Double-ended full-length 200 mm ureteral Memokath on the left and a 100 mm Memokath on the right in a patient with bilateral ureteral obstruction after radiation of lymph nodes related to gastric cancer.
Conclusions
The Memokath ureteral stent is an attractive long-term and cost-effective minimally invasive management option for both benign and malignant ureteral strictures. It has the advantage of immediate decompression and relief of obstructive uropathy. It bears no risk for bladder irritation, reflux, and flank pain, in contrast to conventional Double-J stents. Also, there is no need for frequent replacement, such as with the Double-J stents, resulting in improvement of quality of life. All patients need long-term regular monitoring, however, because of potential complications.

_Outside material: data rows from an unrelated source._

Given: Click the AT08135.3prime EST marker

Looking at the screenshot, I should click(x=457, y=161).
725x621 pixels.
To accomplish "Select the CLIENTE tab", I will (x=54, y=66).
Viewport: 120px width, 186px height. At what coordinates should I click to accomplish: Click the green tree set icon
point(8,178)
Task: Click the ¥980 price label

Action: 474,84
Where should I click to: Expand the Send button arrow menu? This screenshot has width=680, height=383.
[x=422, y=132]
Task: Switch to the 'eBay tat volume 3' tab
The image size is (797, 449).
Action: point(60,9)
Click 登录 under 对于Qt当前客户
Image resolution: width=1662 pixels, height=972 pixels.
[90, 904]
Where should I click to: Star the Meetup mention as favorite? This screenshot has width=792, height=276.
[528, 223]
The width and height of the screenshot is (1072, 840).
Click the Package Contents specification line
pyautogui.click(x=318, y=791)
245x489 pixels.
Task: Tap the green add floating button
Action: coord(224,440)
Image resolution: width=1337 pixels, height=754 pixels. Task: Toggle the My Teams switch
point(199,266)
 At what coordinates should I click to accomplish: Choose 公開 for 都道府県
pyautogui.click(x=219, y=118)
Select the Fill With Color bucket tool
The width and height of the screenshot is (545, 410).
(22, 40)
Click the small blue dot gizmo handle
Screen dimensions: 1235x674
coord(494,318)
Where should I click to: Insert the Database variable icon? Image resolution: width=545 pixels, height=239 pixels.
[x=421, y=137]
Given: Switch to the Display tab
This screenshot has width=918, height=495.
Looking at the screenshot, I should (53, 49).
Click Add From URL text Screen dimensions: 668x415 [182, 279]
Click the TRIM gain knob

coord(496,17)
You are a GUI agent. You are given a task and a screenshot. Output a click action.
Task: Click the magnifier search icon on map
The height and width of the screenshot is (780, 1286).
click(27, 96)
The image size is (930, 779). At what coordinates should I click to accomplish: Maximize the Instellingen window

Several technical tricks of the trade have been developed, making the Memokath insertion, removal, or exchange safe, quick and efficient. In cases of spontaneous stricture resolution, there is no need for reinsertion, provided that patients are closely followed. We discourage the insertion of the Memokath in recurrent stone formers as well as the use of a holmium laser to manage encrustation within the stent. The ureteral Memokath stent is a useful tool in minimally invasive surgery; however, relevant long-term randomized studies are encouraged and warranted.
Footnotes
Disclosure Statement
No competing financial interests exist.